═════ INPUT ROWS
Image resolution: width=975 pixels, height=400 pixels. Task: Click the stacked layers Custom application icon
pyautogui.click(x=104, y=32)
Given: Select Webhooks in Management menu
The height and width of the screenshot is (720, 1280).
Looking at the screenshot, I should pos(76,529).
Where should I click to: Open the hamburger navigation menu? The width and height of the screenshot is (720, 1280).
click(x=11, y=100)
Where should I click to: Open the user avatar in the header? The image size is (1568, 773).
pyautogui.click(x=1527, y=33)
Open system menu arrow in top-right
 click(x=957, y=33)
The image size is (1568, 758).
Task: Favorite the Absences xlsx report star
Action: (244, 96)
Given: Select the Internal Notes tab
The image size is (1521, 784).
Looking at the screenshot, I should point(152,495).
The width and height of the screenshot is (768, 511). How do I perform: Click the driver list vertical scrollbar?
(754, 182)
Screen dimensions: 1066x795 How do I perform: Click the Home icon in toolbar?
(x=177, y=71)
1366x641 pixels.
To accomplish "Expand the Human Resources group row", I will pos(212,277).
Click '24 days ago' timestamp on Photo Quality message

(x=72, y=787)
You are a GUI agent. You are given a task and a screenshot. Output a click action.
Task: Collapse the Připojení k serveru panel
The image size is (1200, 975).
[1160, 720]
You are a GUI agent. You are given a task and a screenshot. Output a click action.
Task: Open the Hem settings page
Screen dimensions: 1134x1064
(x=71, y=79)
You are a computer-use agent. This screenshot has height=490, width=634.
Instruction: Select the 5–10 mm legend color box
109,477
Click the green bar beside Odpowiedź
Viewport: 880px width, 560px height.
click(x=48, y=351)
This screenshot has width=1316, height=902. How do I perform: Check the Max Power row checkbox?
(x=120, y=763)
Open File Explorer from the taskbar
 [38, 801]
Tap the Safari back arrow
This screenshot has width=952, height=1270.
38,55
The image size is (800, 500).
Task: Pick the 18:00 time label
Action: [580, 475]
══════════
REQUIRED WORK: Rewrite all of the records above, replacing "How do I perform:" with "How can I do:" and leaving everything else as it is.

EXERCISE ANSWER:
Image resolution: width=975 pixels, height=400 pixels. Task: Click the stacked layers Custom application icon
pyautogui.click(x=104, y=32)
Given: Select Webhooks in Management menu
The height and width of the screenshot is (720, 1280).
Looking at the screenshot, I should pos(76,529).
Where should I click to: Open the hamburger navigation menu? The width and height of the screenshot is (720, 1280).
click(x=11, y=100)
Where should I click to: Open the user avatar in the header? The image size is (1568, 773).
pyautogui.click(x=1527, y=33)
Open system menu arrow in top-right
 click(x=957, y=33)
The image size is (1568, 758).
Task: Favorite the Absences xlsx report star
Action: (244, 96)
Given: Select the Internal Notes tab
The image size is (1521, 784).
Looking at the screenshot, I should point(152,495).
The width and height of the screenshot is (768, 511). How can I do: Click the driver list vertical scrollbar?
(754, 182)
Screen dimensions: 1066x795 How can I do: Click the Home icon in toolbar?
(x=177, y=71)
1366x641 pixels.
To accomplish "Expand the Human Resources group row", I will pos(212,277).
Click '24 days ago' timestamp on Photo Quality message

(x=72, y=787)
You are a GUI agent. You are given a task and a screenshot. Output a click action.
Task: Collapse the Připojení k serveru panel
The image size is (1200, 975).
[1160, 720]
You are a GUI agent. You are given a task and a screenshot. Output a click action.
Task: Open the Hem settings page
Screen dimensions: 1134x1064
(x=71, y=79)
You are a computer-use agent. This screenshot has height=490, width=634.
Instruction: Select the 5–10 mm legend color box
109,477
Click the green bar beside Odpowiedź
Viewport: 880px width, 560px height.
click(x=48, y=351)
This screenshot has width=1316, height=902. How can I do: Check the Max Power row checkbox?
(x=120, y=763)
Open File Explorer from the taskbar
 [38, 801]
Tap the Safari back arrow
This screenshot has width=952, height=1270.
38,55
The image size is (800, 500).
Task: Pick the 18:00 time label
Action: [580, 475]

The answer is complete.